Ridley Scott rebateu com bom humor a declaração de Quentin Tarantino, que elegeu "Falcão Negro em Perigo" (2001) como o melhor filme do século XXI. Ao The Times, Scott ironizou a escolha e afirmou não concordar que seu longa de guerra mereça o topo do ranking, apesar de expressar carinho pela amizade que o colega mantinha com seu falecido irmão, Tony Scott. Vencedora de dois Oscars, a obra de 2001 superou produções consagradas na lista pessoal de Tarantino.
Ridley Scott (Blade Runner) não parece concordar com Quentin Tarantino (Pulp Fiction) sobre qual é o melhor filme do século XXI. O diretor de Falcão Negro em Perigo reagiu à escolha feita pelo colega de profissão, que colocou o longa de guerra de 2001 no primeiro lugar de sua lista pessoal de melhores filmes produzidos desde o início dos anos 2000.
Em entrevista ao The Times antes do lançamento de seu novo filme, Ponto Sem Retorno, Scott foi questionado sobre a opinião de Tarantino. A resposta veio em tom de brincadeira. "Eu me pergunto o que ele estava usando, porque, seja o que for, eu quero um pouco", ironizou o diretor. Quando perguntado diretamente se concordava com a avaliação de Tarantino, Scott foi ainda mais objetivo: "Não!".

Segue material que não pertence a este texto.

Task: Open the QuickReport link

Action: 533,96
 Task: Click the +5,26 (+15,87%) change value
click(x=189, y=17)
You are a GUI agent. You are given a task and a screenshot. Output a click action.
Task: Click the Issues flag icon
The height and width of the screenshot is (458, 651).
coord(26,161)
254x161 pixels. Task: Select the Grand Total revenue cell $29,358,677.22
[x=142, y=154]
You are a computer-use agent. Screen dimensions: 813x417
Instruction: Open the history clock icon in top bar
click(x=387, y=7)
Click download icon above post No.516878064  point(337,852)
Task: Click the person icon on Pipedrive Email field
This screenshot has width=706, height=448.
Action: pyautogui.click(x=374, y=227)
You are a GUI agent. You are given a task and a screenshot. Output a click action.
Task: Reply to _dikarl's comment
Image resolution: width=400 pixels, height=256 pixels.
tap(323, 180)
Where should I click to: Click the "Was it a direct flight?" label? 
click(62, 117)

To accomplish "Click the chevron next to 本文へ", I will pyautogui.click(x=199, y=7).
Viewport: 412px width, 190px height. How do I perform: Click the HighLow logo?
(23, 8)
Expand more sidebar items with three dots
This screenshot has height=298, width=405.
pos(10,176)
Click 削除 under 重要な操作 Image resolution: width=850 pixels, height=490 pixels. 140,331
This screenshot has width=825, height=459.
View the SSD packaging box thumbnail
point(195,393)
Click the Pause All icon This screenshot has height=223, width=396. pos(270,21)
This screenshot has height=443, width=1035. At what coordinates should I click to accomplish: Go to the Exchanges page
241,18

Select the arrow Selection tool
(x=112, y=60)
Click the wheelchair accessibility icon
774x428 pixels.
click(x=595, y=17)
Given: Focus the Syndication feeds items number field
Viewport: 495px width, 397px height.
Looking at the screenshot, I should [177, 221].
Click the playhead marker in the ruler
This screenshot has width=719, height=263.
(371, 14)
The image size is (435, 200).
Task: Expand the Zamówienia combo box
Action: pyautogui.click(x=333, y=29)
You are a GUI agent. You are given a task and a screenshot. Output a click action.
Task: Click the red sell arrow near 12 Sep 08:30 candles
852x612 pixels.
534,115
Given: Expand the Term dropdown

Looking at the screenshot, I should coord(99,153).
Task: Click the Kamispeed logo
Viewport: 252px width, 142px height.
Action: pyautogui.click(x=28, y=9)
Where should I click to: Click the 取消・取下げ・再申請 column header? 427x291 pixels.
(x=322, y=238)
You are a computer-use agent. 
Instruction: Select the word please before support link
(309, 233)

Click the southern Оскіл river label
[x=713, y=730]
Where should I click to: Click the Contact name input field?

A declaração de Tarantino aconteceu em uma discussão sobre seus filmes favoritos do século 21 em um podcast no ano passado. Na seleção do diretor, Falcão Negro em Perigo ficou à frente de obras como Toy Story 3, Encontros e Desencontros e Sangue Negro.
Lançado em 2001, Falcão Negro em Perigo retrata a tentativa de resgate de soldados após dois helicópteros Black Hawk serem abatidos durante a Batalha de Mogadíscio, na Somália, em 1993. O filme contou com nomes como Josh Hartnett, Ewan McGregor e Tom Hardy, em seu primeiro papel no cinema.
O longa foi um sucesso comercial e recebeu quatro indicações ao Oscar, vencendo nas categorias de Melhor Montagem e Melhor Som.
Apesar da discordância, Scott demonstrou carinho pela relação entre Tarantino e seu irmão, o também diretor Tony Scott, que morreu em 2012. Os dois trabalharam juntos em Maré Vermelha e Amor à Queima-Roupa. "Tony adorava Quentin e, acho que, Quentin adorava Tony", afirmou Ridley.
A opinião de Scott sobre o cinema contemporâneo também não costuma ser das mais otimistas. No ano passado, durante uma conversa no BFI Southbank, o cineasta afirmou que considera os filmes atuais marcados pela "mediocridade". O diretor chegou a dizer que começou a rever seus próprios filmes — e descobriu que eles continuam bons.
"É uma coisa horrível, mas comecei a assistir aos meus próprios filmes e, na verdade, eles são muito bons! E também não envelhecem", brincou.